To: LindyBill who wrote (28755)7/25/2000 12:59:34 PM
From: Thomas Mercer-Hursh  Read Replies (1) | Respond to of 54805
 
One of the key points I am trying to make here is that the primary thrust of the digital tornado is not in displacing film, but in new applications -- not "new" in the sense that one couldn't possibly have used film, but "new" in the sense of taking advantages of special features of digital. If one wants a picture right now and plans to web publish or e-mail it, digital is obviously way ahead of having to process the role and scan the image. And, clearly a lot of reasonably well-to-do techno-buffs are going to want them as the latest toy, even if their actual usage would be well-served by film.

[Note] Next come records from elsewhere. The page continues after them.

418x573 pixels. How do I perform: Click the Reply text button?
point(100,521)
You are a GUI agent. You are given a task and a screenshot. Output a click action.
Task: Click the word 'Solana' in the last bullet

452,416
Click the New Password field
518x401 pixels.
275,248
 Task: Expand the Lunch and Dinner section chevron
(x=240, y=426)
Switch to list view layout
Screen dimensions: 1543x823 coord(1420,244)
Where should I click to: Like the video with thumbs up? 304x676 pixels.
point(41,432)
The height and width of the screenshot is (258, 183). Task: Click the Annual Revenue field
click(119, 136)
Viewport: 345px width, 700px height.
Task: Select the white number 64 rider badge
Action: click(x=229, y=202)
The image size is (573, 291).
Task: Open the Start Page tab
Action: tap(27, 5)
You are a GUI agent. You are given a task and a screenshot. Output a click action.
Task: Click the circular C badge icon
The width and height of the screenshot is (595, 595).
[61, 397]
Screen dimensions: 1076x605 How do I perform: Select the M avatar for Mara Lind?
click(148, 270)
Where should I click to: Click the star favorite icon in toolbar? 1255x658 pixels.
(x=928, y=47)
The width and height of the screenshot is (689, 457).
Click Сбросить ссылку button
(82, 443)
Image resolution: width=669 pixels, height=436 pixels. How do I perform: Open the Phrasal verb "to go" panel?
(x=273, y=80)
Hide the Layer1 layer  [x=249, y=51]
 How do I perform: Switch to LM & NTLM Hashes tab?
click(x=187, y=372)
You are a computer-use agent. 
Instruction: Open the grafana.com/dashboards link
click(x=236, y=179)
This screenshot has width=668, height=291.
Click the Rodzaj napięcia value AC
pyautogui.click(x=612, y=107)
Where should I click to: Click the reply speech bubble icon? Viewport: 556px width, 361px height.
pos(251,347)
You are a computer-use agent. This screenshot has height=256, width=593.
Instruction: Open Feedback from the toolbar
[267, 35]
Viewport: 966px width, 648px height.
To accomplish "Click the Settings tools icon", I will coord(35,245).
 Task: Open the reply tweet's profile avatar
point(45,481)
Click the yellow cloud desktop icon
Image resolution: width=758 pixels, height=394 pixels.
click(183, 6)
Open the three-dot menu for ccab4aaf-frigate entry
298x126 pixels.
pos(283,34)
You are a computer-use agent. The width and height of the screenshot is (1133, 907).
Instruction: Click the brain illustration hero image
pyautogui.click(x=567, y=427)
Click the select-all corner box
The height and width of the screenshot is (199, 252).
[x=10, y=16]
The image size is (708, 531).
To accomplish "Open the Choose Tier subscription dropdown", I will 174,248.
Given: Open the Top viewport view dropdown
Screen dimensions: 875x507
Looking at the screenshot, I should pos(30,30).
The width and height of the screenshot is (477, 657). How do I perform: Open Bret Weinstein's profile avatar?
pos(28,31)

But, when we make comparisons like "as good as" and define our frame of comparison as snapshot size prints, we aren't comparing to people who have spent hundreds of dollars on their cameras, but to people who bought throwaways in the gift shop or drugstore, i.e., still a huge price differential with reasonable quality digital. Digital cameras can have a huge tornado long before they threaten the bastions of film.



To: LindyBill who wrote (28755)7/25/2000 2:37:23 PM
From: mauser96  Read Replies (2) | Respond to of 54805
 
Lindy Bill, I agree that accessibility is a key advantage of digital. I have hundreds of photos around. Some of these are in the form of slides that require setting up a projector and all the associated trouble, some are prints in boxes, some in albums,etc. There's no convenient way to view, edit, or arrange them, and more important no easy way to share them with other family members or archive them for future generations. Eventually, I will scan them, burn them into CD's, and post some on a www site open to all family members. Once I do this I don't care what happens to the original film, and I have arranged something that will last after I'm gone. This whole process will get easier as vendors see a mass market forming. Today's somewhat difficult technology becomes tomorrow's routine standard.